Passion is a bad counsellor in politics; it is a detestable counsellor in political economy. At the risk of being excommunicated at once by all the Schools and all the Churches, I recognise only one principle, one single principle, in Customs Duties—the national interests. It is just as culpable to sacrifice those general interests of the entire nation to an absolute principle as to a special interest. We ought to take into account the national interests alone, and make them clearly obvious; and it is for their triumph that we ought to work.

To introduce into the discussion of a Customs Tariff the famous saying, "Perish the colonies rather than a principle," is worse than a crime. And what is true of principles is a priori true of Jerusalem artichokes. Our first duty is to save the colonies. Moderation should prevail in substance and in form. Threats, insults, intimidation, have never done good to anyone. We may accept or reject the duties upon carriages, hosiery, or lard without, therefore, being scoundrels without scruple or patriotism. The effect of all exaggeration is, in the first place, and above all, to do wrong to the truth upon which it is based. As to what I may perhaps be allowed to call the language of civil war, such as words likely to arouse the anger of peasants against workmen, or consumers against producers, appeals calculated to lead to reprisals against the foreigner or to excite the rancour of electors, they cannot be too severely condemned, and I commend them beforehand to the stern severity of M. Floquet.

These truths, upon which it is our duty to meditate, we might ask some of our neighbours to meditate upon also. It is perfectly certain, for instance, that, in finally drawing up the Customs Tariff, Parliament will have to take scrupulously into account our commercial and political relations with foreign countries, and the wrong that we should do ourselves if we took it into our heads to blow up all our bridges, and to surround ourselves with an impassable palisade.

An old proverb says, "There are other persons also behind the mountain," and in their turn they can establish tariffs which might impede us. But it is not by seeking to intimidate us that we shall be made to reflect, or that the most hot-headed among us will be made reasonable. They will simply be rendered rather more hot-headed than before. Excited as they may be, they are not more ignorant than others, and, therefore, all the fine stories of Customs Unions which complacent telegrams have related to us for some few weeks can only have an exactly opposite effect to that intended.

(Written instruction): Continue the passage on customs tariffs, starting after its final sentence. The listing that comes next is separate material, unrelated to the passage on customs tariffs.

(Given information):
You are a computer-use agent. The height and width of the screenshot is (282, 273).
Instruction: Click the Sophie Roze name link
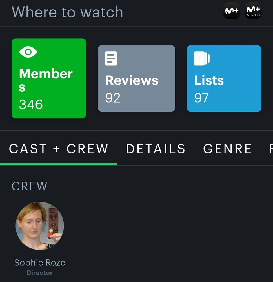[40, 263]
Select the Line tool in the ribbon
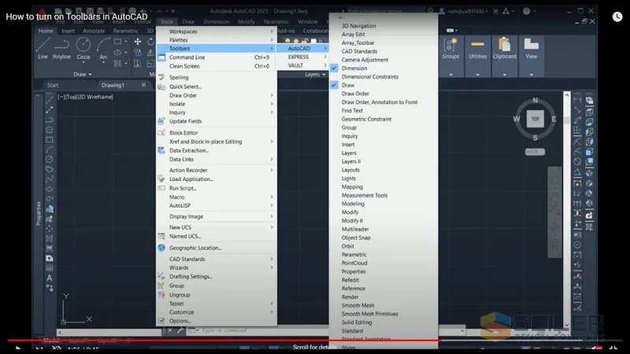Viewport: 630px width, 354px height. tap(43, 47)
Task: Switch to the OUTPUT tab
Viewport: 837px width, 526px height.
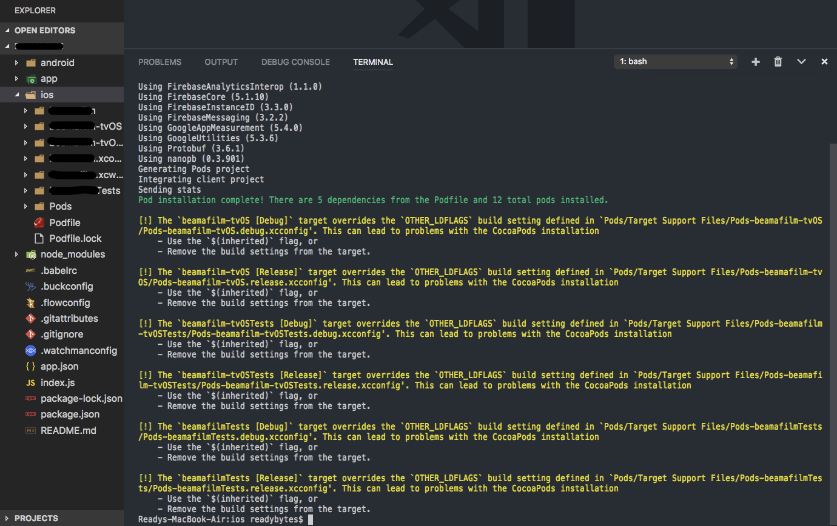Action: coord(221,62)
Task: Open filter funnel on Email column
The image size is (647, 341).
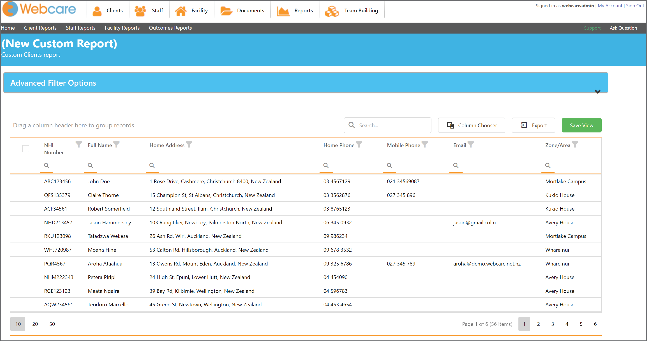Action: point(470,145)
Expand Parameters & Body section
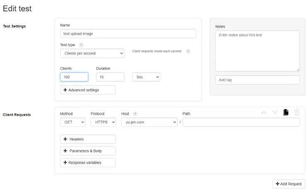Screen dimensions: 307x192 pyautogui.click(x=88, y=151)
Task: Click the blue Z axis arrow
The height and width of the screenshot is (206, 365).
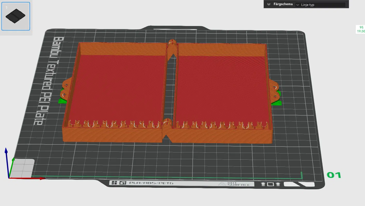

(Answer to this problem):
When we learn from Vienna, from Berlin, from London, that an agreement has been arrived at among the Powers against France, that the Austro-German Treaty has been signed, that Belgium, Switzerland, and Italy have given in their adhesion to it, who is taken in by all this? The Austro-German Treaty! Why, for years it has always been upon the point of being signed; and, moreover, if it were signed, and if it included Belgium, Switzerland, and Italy, Article XI. of the Treaty of Frankfort would none the less remain in force, and it accords to us the treatment of the most favoured nation. Every concession made by Germany to Switzerland, to Austria, or to Belgium would, ipso facto, benefit France, and all these treaties with which we are threatened would, consequently, at least in this respect, be simply agreeable to us. As to the other Powers, those irritated States which would raise their tariffs in order thereby to stop our exports-well, we know all about their commercial statistics; we have read them again and again, and this study has sufficiently enlightened us. Austria-Hungary? It buys scarcely anything of us : 22,500,000fr. in 1889, and sells us a good deal-125,500,000fr. during the same year; net profit in its favour, 102,000,000fr. Do you really think Austria-Hungary would be willing to deprive itself of 102,000,000fr. to please the "King of Prussia" and the doctrinaires of absolute Free Trade?

If from Austria you pass to Roumania, Belgium, Italy, or Switzerland, you will everywhere find a similar state of things which the semi-official journal of M. di Rudini has so well described in

these words: “Our Government is favourable to Treaties of Commerce, but it does not believe in the possibility of forming Customs Unions, which would only lead to an opposite result to that intended, and thus render more bitter the disputes between the States of the Union and those which would remain outside of it.”

Let us, therefore, talk reason, and discuss as much as you like. We are ready to study these complex problems with the utmost care; we have the most ardent desire to retain for France as much sympathy as possible; everything that we can concede we will concede to our neighbours and, above all, to our friends, without prejudice to our national industries, without acting as dupes, which is always foolish because it does not even secure the gratitude of the other side; but if you wish us to be reasonable, don't try to frighten us.

In a word, we are quite ready for a revision in obedience to experience and equity, but not in obedience to intimidation. Evidently the Internationalzollverein is a terrible word.

"On croit en l'entendant qu'on sonne de la trompe."

But we are too old to believe in hobgoblins. To play with spectres is a very amusing game which often pleases the gallery, but it would be more useful to search together for the truth. Here, again, if I am well informed, it is by steering a middle course that we shall have the best chance of arriving safely in harbour.

JOSEPH REINACH.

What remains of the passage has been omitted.